-------- PASSAGE GIVEN

Reputation: 25919
I have a list of words describing actions, for example:
New
Open
Save
Save as
Copy
Paste
Cut
Select all
etc.
I'd like the user to be able to find commands by entering only a couple letters in succession. So if user entered, for instance, "ae", he should receive:
sAvE
sAvE as
pAstE
In general, when user enters "abc", I want to return all strings matching regular expression .*a.*b.*c.*
. Since verifying whether string matchest this expression is linear and bruteforce algorithm is also linear, regular expressions won't help much in optimizing the search.
Important thing about this list is that it is known by compile-time, so I may design a data structure, which will hold all those terms to speed up the search.
Is there a data structure or an algorithm, which would speed up finding all matching words for specific user entry beyond O(m*n) (where m is count of terms and n - average term length)?
Upvotes: 1
Views: 1298
Reputation: 134075
This sounds like a case of premature optimization to me. Ridiculously premature. Even if you have 70 commands instead of just seven, the amount of time it will take to do a sequential search of all your commands is so small that your user won't notice it. And it's not like this is a function that you'll be calling hundreds or thousands of times per second. So spending hours implementing a fancy search to save a few milliseconds here and there is just wasted time. It's likely that the amount of time your users save over the life of the program won't even come close to the amount of time you'll spend designing, writing, and debugging your optimized solution.
You have a small number of very short commands. Computers are fast. There is no problem to solve here. Go spend your time on features that will actually benefit the user.
Now, if you had a very large number (tens of thousands) of strings to search, then you might benefit from some optimization. In that case . . .
You could start by making a dictionary that's keyed by letter, and the value is a list of all words that contain that letter. So your example would be something like:
a, [Save, Save as, Paste]
c, [Copy, Cut, Select all]
e, [New, Open, Save, Save as, Paste, Select all]
n, [New, Open]
... etc.
Then, make entries in the dictionary for "letter follows letter". This is going to get large in a hurry. "Paste," for example will have entries:
pa ps pt pe as at ae st se te
You can continue making those keys for longer substrings. For example, you get:
pas pat pae pst pse pte
This can be very effective when the strings are short. It becomes less effective when the strings get longer because the likelihood of a string containing a particular letter combination increases as the string length increases.
You could probably save some space by creating a trie, but the technique is essentially the same.
Also potentially useful: suffix tree and generalized suffix tree.
Upvotes: 3
Reputation: 27743
I don't know much about its time complexity, yet if we just wish to search for words that must have a
and e
in it, we would be starting with an expression similar to the following, then we would optimize for runtime:
(?=.*a)(?=.*e).*
using System;
using System.Text.RegularExpressions;
public class Example
{
public static void Main()
{
string pattern = @"(?=.*a)(?=.*e).*";
string input = @"New
Open
Save
Save as
Copy
Paste
Cut
Select all";
RegexOptions options = RegexOptions.Multiline;
foreach (Match m in Regex.Matches(input, pattern, options))
{
Console.WriteLine("'{0}' found at index {1}.", m.Value, m.Index);
}
}
}
Upvotes: 0
Reputation: 481
As a wrote in my comment, probably you shouldn't worry about performance too much...
However, this data structure should fit your needs, let's call it a: Letter X before Y tree. Basically, a tree where each node has children for each letter if the letter appears after the parent nodes letter in the target word For each node you would store a list of all the matches.
public class Node
{
public char Letter { get; set; }
public Node[] Children {get;set;}
public List<string> CommandNames {get;set;}
}
You can pre-fill it with all your known names like this
p paste
a paste
s paste
..
p/a paste
p/s paste
p/t paste
..
t/e paste
..
p/a/s paste
..
s/t/e paste
Matching your search word simply means traversing your tree for each letter entered by the user, so it boils down to O(n)
Upvotes: 1

----------------

JOB 1 ▸
Answer these about the thread:
(a) Which three commands does the asker say the entry "ae" should return?
(b) Which structure does the answer with 3 upvotes say could save some space?
(c) What name does the answer with reputation 481 give its data structure?
JOB 2 ▸ Give the records from the line with "You are a computer-use agent. This" up to and including the line with "pos(52,243)" as a Markdown table with the columns Nr (row number) and Line. Skip blank lines, and leave the pictures out.
The thread and the records come from different sources.

-------- PROVIDED RECORDS

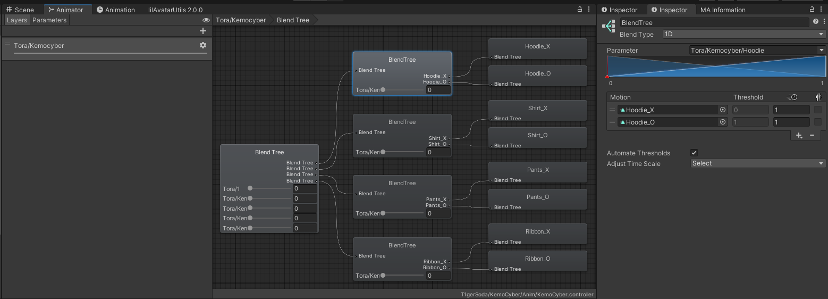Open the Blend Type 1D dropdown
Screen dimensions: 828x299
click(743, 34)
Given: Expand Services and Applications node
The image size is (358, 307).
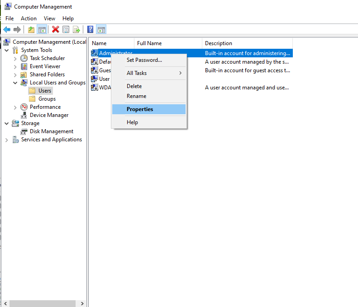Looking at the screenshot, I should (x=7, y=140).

----------------
-------- PROVIDED RECORDS

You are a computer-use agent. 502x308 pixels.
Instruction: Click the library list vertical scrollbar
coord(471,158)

----------------
-------- PROVIDED RECORDS

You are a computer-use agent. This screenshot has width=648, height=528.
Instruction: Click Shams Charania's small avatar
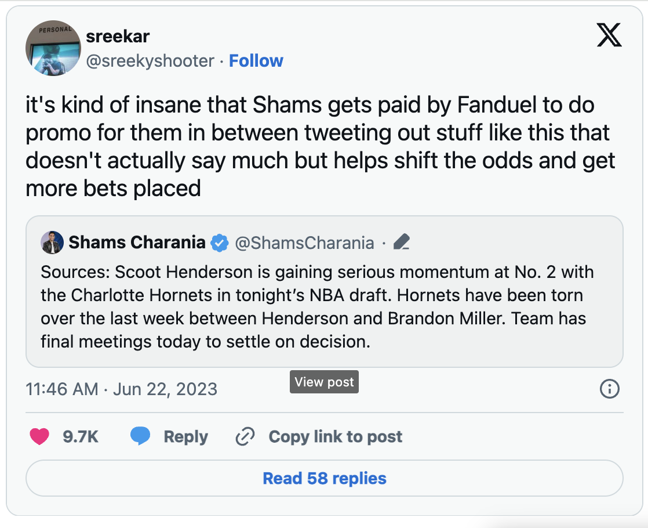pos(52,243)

----------------

PROBLEM SOLUTION 1 ▸
(a) Save, Save as, Paste
(b) A trie
(c) Letter X before Y tree

PROBLEM SOLUTION 2 ▸
| Nr | Line |
|---|---|
| 1 | You are a computer-use agent. This screenshot has width=648, height=528. |
| 2 | Instruction: Click Shams Charania's small avatar |
| 3 | pos(52,243) |